■ **DOCUMENT PASSAGE**:
• • •

Bases: property
Similar to property, but allows class-level properties. That is, a property whose getter is like a classmethod.
The wrapped method may explicitly use the classmethod decorator (which must become before this decorator), or the classmethod may be omitted (it is implicit through use of this decorator).
Note
classproperty only works for read-only properties. It does not currently allow writeable/deleteable properties, due to subtleties of how Python descriptors work. In order to implement such properties on a class a metaclass for that class must be implemented.
Parameters: | fget : callable
doc : str, optional
lazy : bool, optional
|
---|
Examples
>>> class Foo(object):
... _bar_internal = 1
... @classproperty
... def bar(cls):
... return cls._bar_internal + 1
...
>>> Foo.bar
2
>>> foo_instance = Foo()
>>> foo_instance.bar
2
>>> foo_instance._bar_internal = 2
>>> foo_instance.bar # Ignores instance attributes
2
As previously noted, a classproperty is limited to implementing read-only attributes:
>>> class Foo(object):
... _bar_internal = 1
... @classproperty
... def bar(cls):
... return cls._bar_internal
... @bar.setter
... def bar(cls, value):
... cls._bar_internal = value
...

• • •

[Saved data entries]
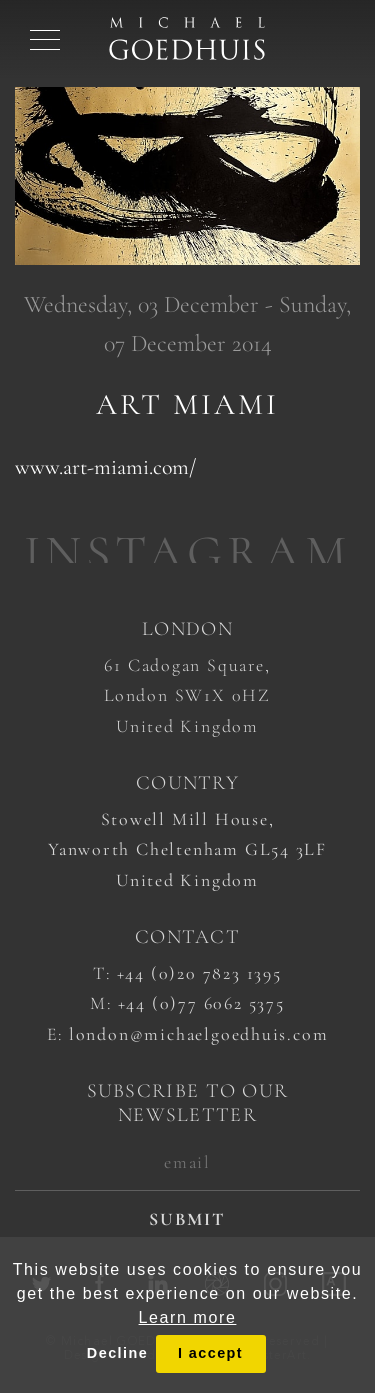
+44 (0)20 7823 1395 (199, 973)
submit (187, 1219)
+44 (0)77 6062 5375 (201, 1003)
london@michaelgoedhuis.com (199, 1034)
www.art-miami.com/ (105, 467)
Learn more (188, 1317)
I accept (210, 1353)
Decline (117, 1353)
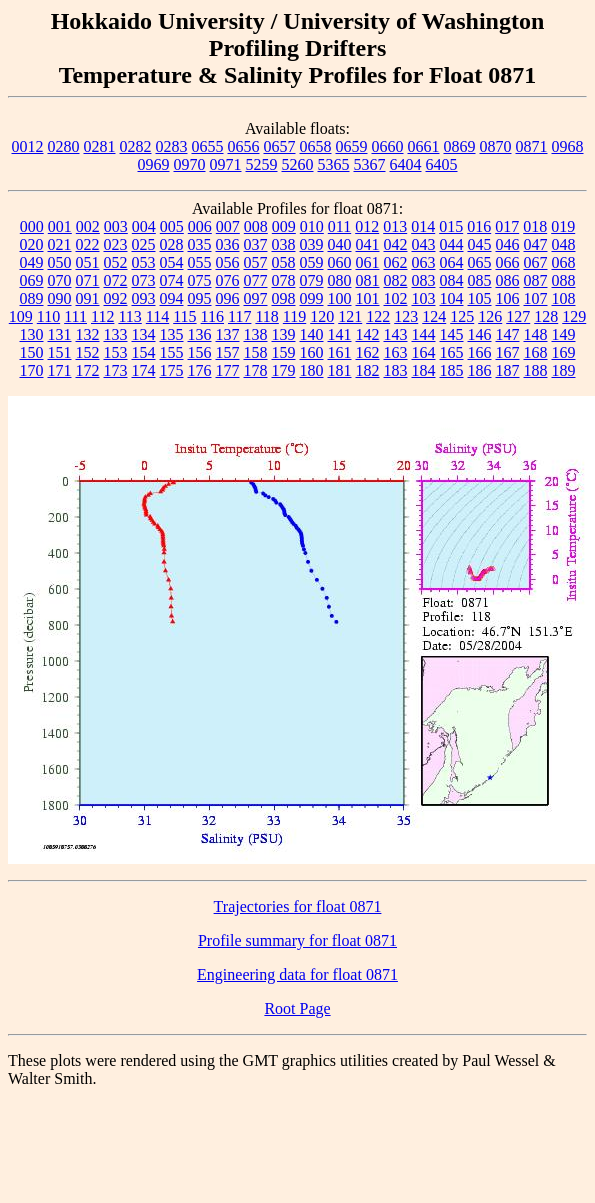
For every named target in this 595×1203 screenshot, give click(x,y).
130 (32, 334)
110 (48, 316)
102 (396, 298)
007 (228, 226)
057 (256, 262)
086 (508, 280)
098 (284, 298)
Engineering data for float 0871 (297, 974)
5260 (298, 164)
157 (228, 352)
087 (536, 280)
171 (60, 370)
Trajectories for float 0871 (298, 906)
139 (284, 334)
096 (228, 298)
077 (256, 280)
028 (172, 244)
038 (284, 244)
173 (116, 370)
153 (116, 352)
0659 (352, 146)
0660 (388, 146)
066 (508, 262)
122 (378, 316)
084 (452, 280)
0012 (28, 146)
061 (368, 262)
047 (536, 244)
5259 (262, 164)
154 (144, 352)
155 (172, 352)
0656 (244, 146)
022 (88, 244)
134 (144, 334)
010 (312, 226)
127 (518, 316)
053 (144, 262)
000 (32, 226)
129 (574, 316)
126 (490, 316)
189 (564, 370)
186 (480, 370)
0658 (316, 146)
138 (256, 334)
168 (536, 352)
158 (256, 352)
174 (144, 370)
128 (546, 316)
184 (424, 370)
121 (350, 316)
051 (88, 262)
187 (508, 370)
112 (102, 316)
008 (256, 226)
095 (200, 298)
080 (340, 280)
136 (200, 334)
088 (564, 280)
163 (396, 352)
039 (312, 244)
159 (284, 352)
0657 (280, 146)
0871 (532, 146)
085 (480, 280)
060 (340, 262)
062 (396, 262)
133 (116, 334)
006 (200, 226)
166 (480, 352)
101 (368, 298)
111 (75, 316)
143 (396, 334)
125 (462, 316)
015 (451, 226)
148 (536, 334)
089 (32, 298)
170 (32, 370)
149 (564, 334)
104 (452, 298)
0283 (172, 146)
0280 (64, 146)
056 (228, 262)
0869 (460, 146)
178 (256, 370)
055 (200, 262)
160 (312, 352)
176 (200, 370)
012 (367, 226)
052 (116, 262)
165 (452, 352)
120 (322, 316)
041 (368, 244)
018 (535, 226)
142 (368, 334)
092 (116, 298)
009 (284, 226)
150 (32, 352)
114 (157, 316)
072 (116, 280)
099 (312, 298)
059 (312, 262)
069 (32, 280)
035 (200, 244)
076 (228, 280)
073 (144, 280)
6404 (406, 164)
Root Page (297, 1008)
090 (60, 298)
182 (368, 370)
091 (88, 298)
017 (507, 226)
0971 (226, 164)
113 (129, 316)
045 (480, 244)
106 (508, 298)
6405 (442, 164)
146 (480, 334)
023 (116, 244)
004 (144, 226)
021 (60, 244)
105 (480, 298)
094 (172, 298)
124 (434, 316)
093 (144, 298)
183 (396, 370)
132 (88, 334)
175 (172, 370)
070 (60, 280)
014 (423, 226)
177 (228, 370)
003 (116, 226)
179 (284, 370)
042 (396, 244)
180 (312, 370)
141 (340, 334)
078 (284, 280)
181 (340, 370)
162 (368, 352)
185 (452, 370)
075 (200, 280)
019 (563, 226)
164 (424, 352)
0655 (208, 146)
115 (184, 316)
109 (21, 316)
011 (339, 226)
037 (256, 244)
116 (212, 316)
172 (88, 370)
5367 (370, 164)
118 (266, 316)
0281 (100, 146)
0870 (496, 146)
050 (60, 262)
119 (294, 316)
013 (395, 226)
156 (200, 352)
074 (172, 280)
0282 (136, 146)
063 (424, 262)
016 (479, 226)
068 (564, 262)
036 (228, 244)
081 (368, 280)
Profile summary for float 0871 (297, 940)
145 (452, 334)
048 (564, 244)
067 (536, 262)
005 (172, 226)
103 (424, 298)
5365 (334, 164)
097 (256, 298)
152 (88, 352)
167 (508, 352)
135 (172, 334)
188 (536, 370)
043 (424, 244)
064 (452, 262)
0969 (154, 164)
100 (340, 298)
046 (508, 244)
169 (564, 352)
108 (564, 298)
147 (508, 334)
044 (452, 244)
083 (424, 280)
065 (480, 262)
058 (284, 262)
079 (312, 280)
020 (32, 244)
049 (32, 262)
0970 (190, 164)
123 (406, 316)
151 (60, 352)
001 (60, 226)
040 (340, 244)
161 (340, 352)
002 (88, 226)
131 (60, 334)
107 (536, 298)
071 (88, 280)
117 (239, 316)
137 (228, 334)
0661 (424, 146)
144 (424, 334)
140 (312, 334)
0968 (568, 146)
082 (396, 280)
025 (144, 244)
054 (172, 262)
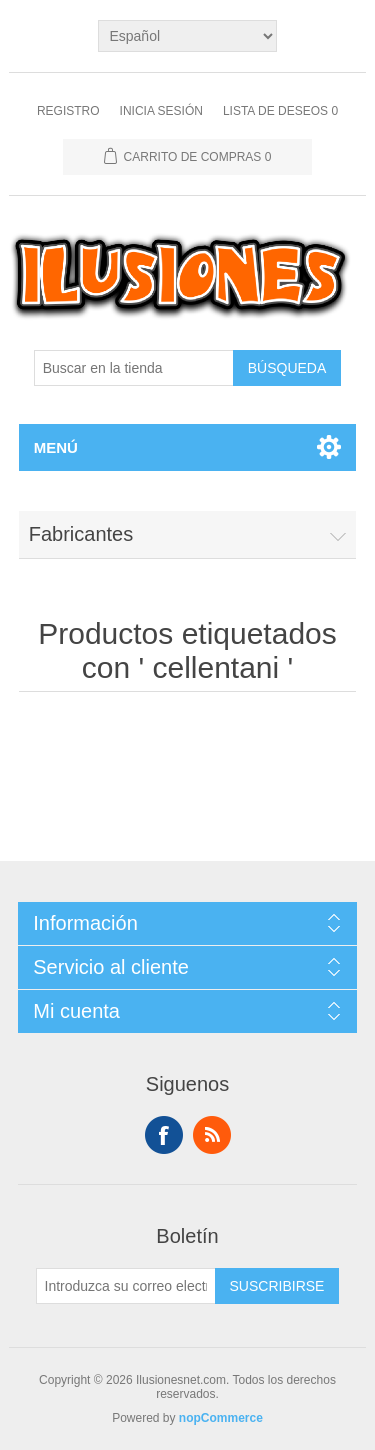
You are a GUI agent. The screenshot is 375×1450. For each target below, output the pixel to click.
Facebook (164, 1135)
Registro (68, 111)
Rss (212, 1135)
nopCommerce (221, 1418)
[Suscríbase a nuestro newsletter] (126, 1286)
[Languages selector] (187, 36)
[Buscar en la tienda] (134, 368)
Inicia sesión (161, 111)
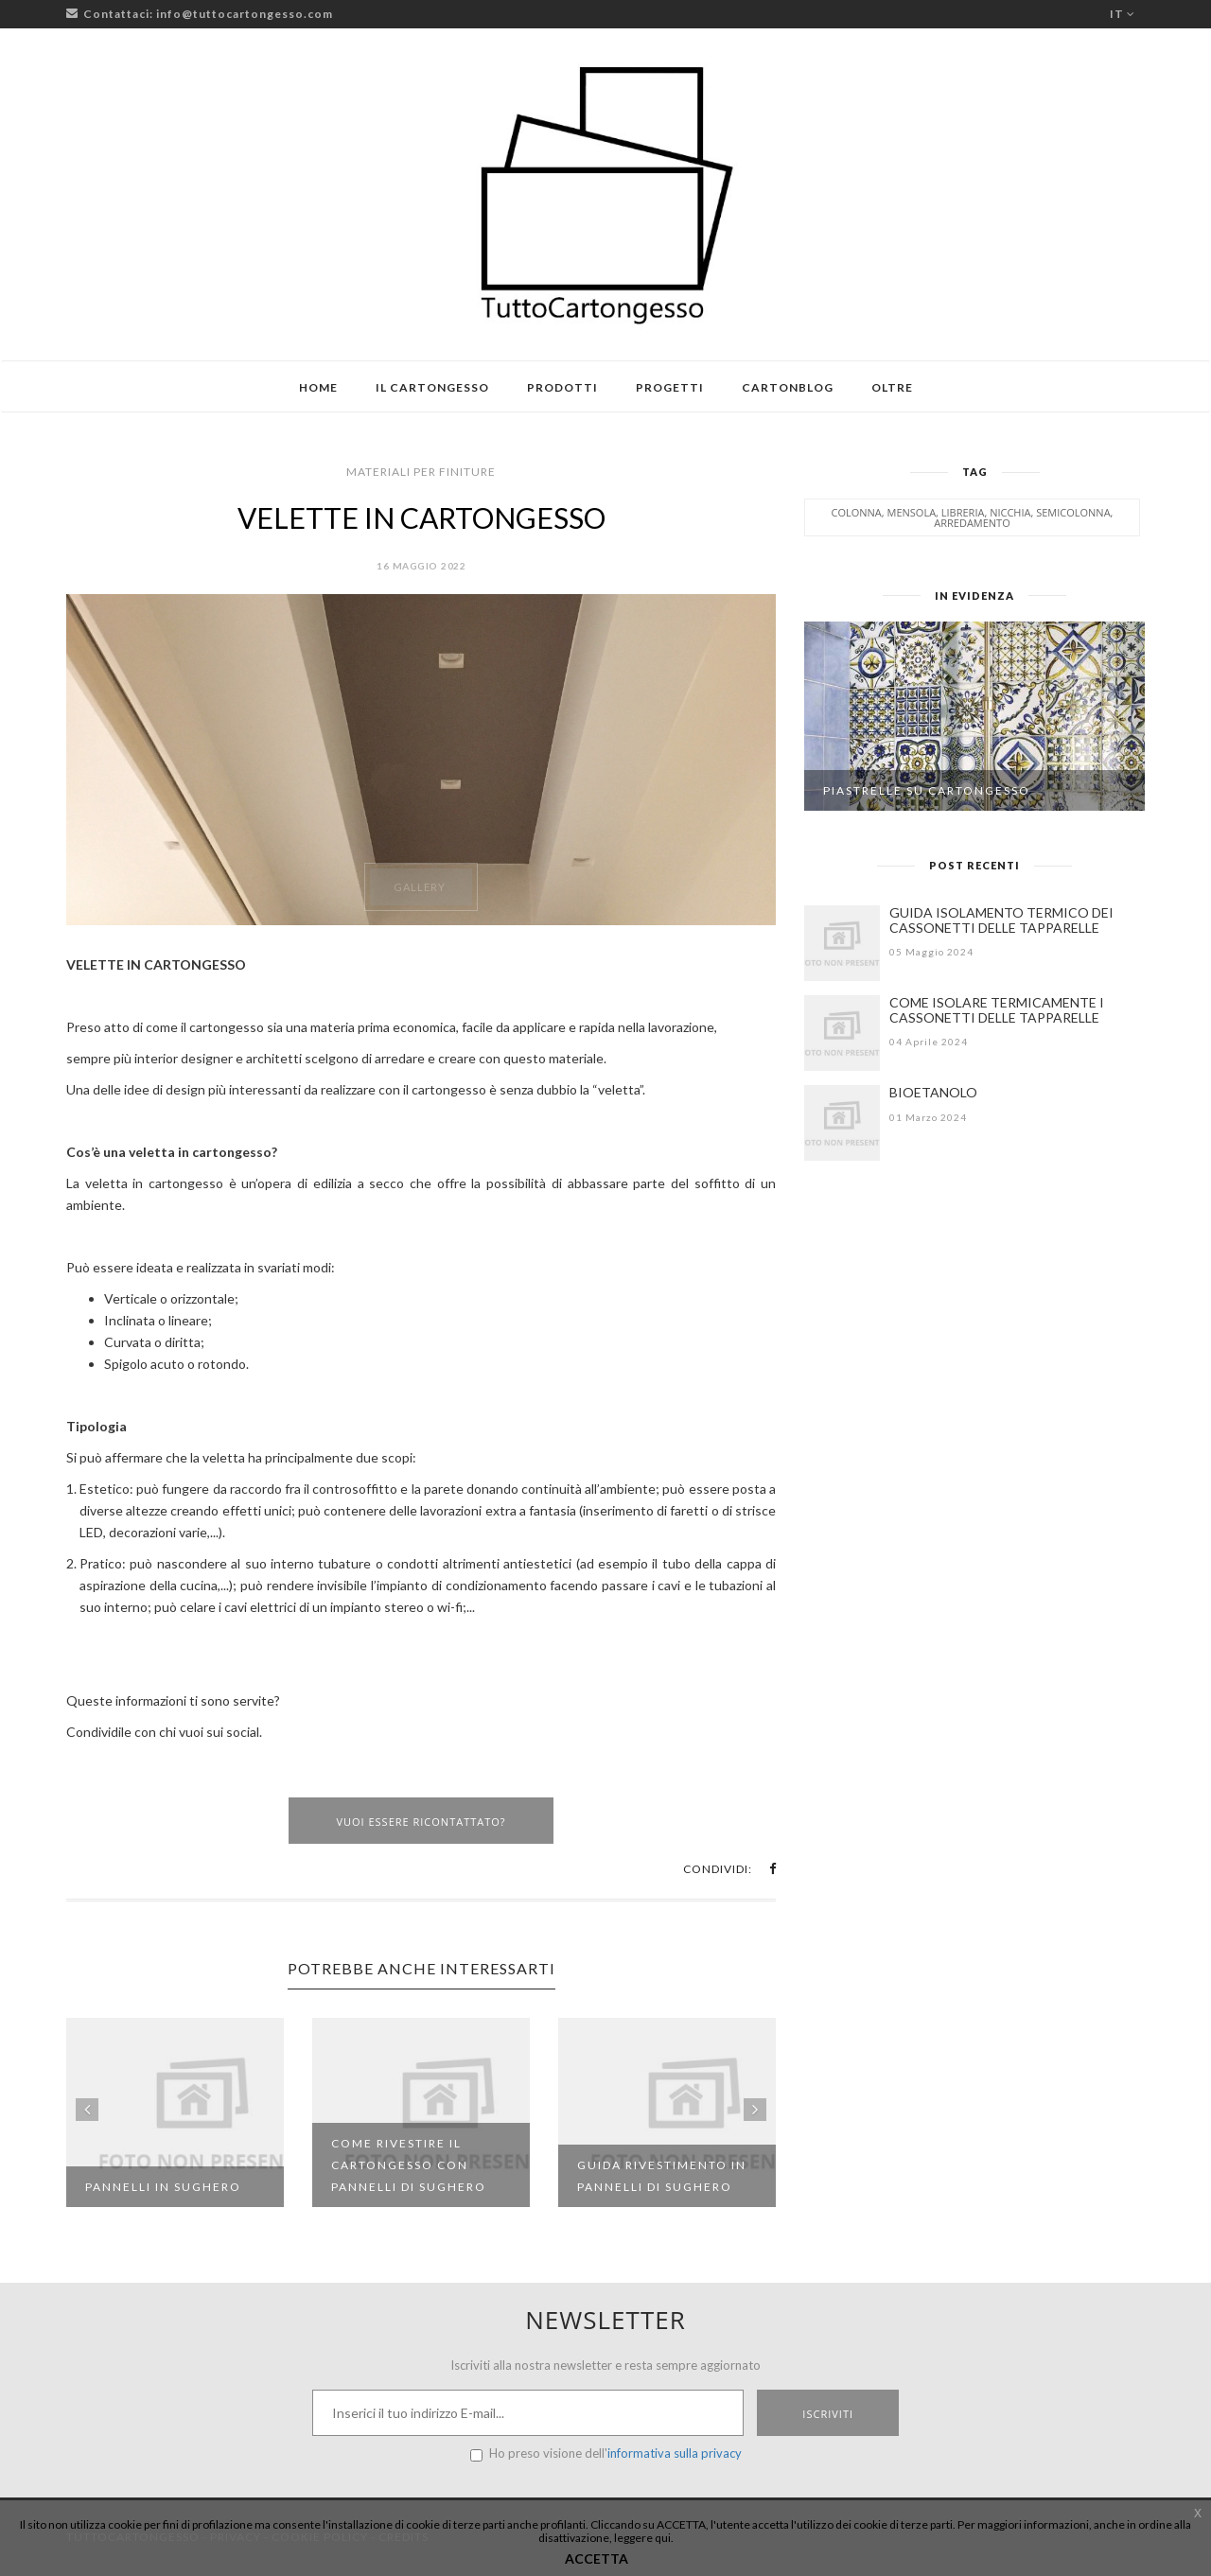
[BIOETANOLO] (842, 1123)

• • •

■ **PROBLEM SET**:
A - Copy out the classproperty documentation in full, with no changes.
B - In the saved data entries, take the lines starting with the one containing "0281 (100, 146)" and going through the one containing "054 (172, 262)", and switch "float" to "buoy". Give back only those lines, with everything else unchanged.

■ **ANSWERS TO EACH TASK**:
A -
Bases: property
Similar to property, but allows class-level properties. That is, a property whose getter is like a classmethod.
The wrapped method may explicitly use the classmethod decorator (which must become before this decorator), or the classmethod may be omitted (it is implicit through use of this decorator).
Note
classproperty only works for read-only properties. It does not currently allow writeable/deleteable properties, due to subtleties of how Python descriptors work. In order to implement such properties on a class a metaclass for that class must be implemented.
Parameters: | fget : callable
doc : str, optional
lazy : bool, optional
|
---|
Examples
>>> class Foo(object):
... _bar_internal = 1
... @classproperty
... def bar(cls):
... return cls._bar_internal + 1
...
>>> Foo.bar
2
>>> foo_instance = Foo()
>>> foo_instance.bar
2
>>> foo_instance._bar_internal = 2
>>> foo_instance.bar # Ignores instance attributes
2
As previously noted, a classproperty is limited to implementing read-only attributes:
>>> class Foo(object):
... _bar_internal = 1
... @classproperty
... def bar(cls):
... return cls._bar_internal
... @bar.setter
... def bar(cls, value):
... cls._bar_internal = value
...

B -
0281 (100, 146)
0870 (496, 146)
050 (60, 262)
119 (294, 316)
013 (395, 226)
156 (200, 352)
074 (172, 280)
0282 (136, 146)
063 (424, 262)
016 (479, 226)
068 (564, 262)
036 (228, 244)
081 (368, 280)
Profile summary for buoy 0871 (297, 940)
145 (452, 334)
048 (564, 244)
067 (536, 262)
005 (172, 226)
103 (424, 298)
5365 (334, 164)
097 (256, 298)
152 (88, 352)
167 (508, 352)
135 (172, 334)
188 (536, 370)
043 (424, 244)
064 (452, 262)
0969 (154, 164)
100 (340, 298)
046 (508, 244)
169 (564, 352)
108 (564, 298)
147 (508, 334)
044 (452, 244)
083 (424, 280)
065 (480, 262)
058 (284, 262)
079 (312, 280)
020 (32, 244)
049 (32, 262)
0970 (190, 164)
123 (406, 316)
151 (60, 352)
001 (60, 226)
040 (340, 244)
161 (340, 352)
002 (88, 226)
131 (60, 334)
107 (536, 298)
071 (88, 280)
117 (239, 316)
137 (228, 334)
0661 (424, 146)
144 (424, 334)
140 (312, 334)
0968 (568, 146)
082 (396, 280)
025 (144, 244)
054 (172, 262)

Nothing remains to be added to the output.